▶ **Directions**
Pull the text from every one of the entries below, word for word, and leave the pictures out.

▶ **Task input**
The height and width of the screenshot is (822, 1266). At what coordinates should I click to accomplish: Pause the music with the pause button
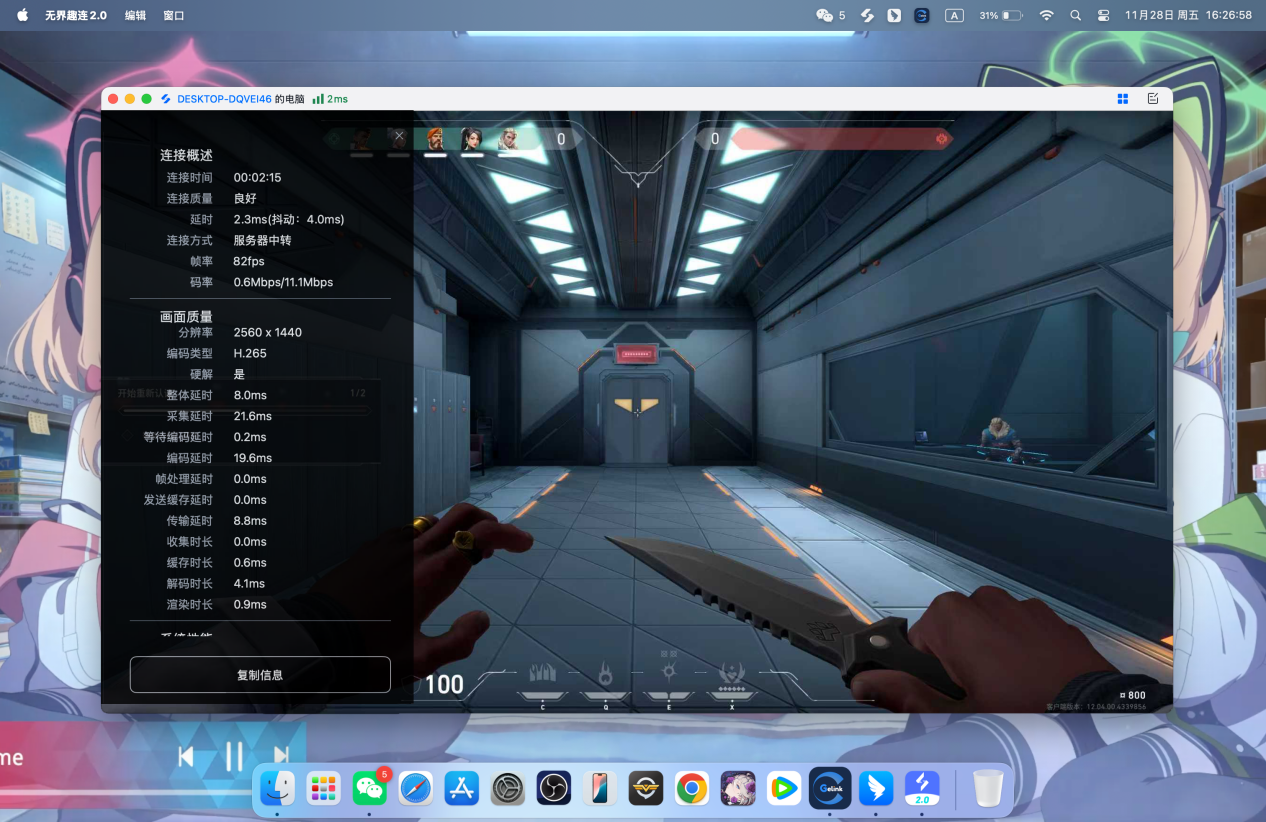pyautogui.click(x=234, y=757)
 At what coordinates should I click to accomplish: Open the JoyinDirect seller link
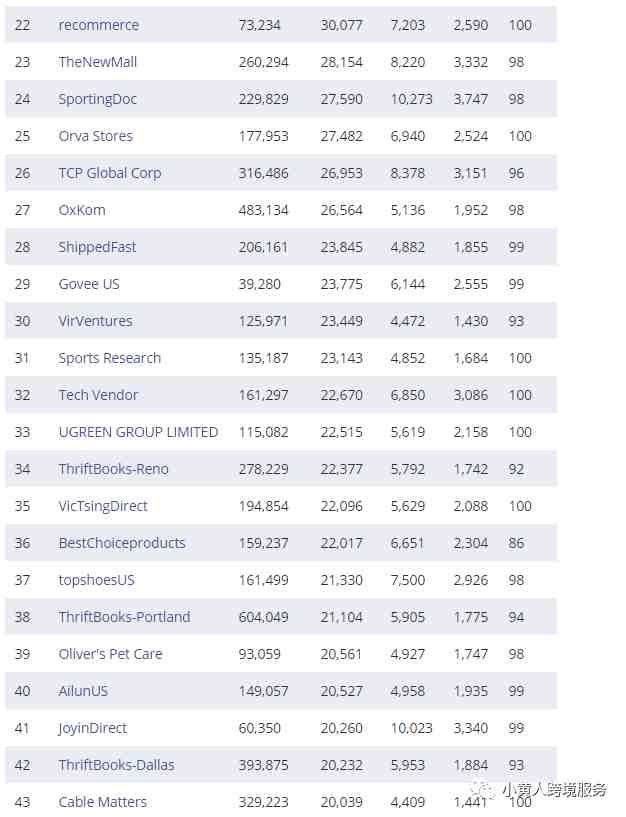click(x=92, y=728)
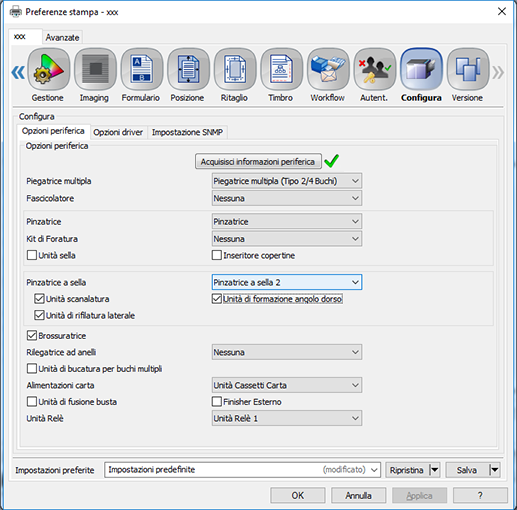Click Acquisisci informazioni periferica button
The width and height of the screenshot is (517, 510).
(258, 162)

▶ **Solved exercise**
The height and width of the screenshot is (822, 1266). At what coordinates should I click to accomplish: Pause the music with the pause button
pyautogui.click(x=234, y=757)
 At what coordinates should I click to accomplish: Open the JoyinDirect seller link
click(x=92, y=728)
Click Acquisisci informazioni periferica button
The width and height of the screenshot is (517, 510).
(258, 162)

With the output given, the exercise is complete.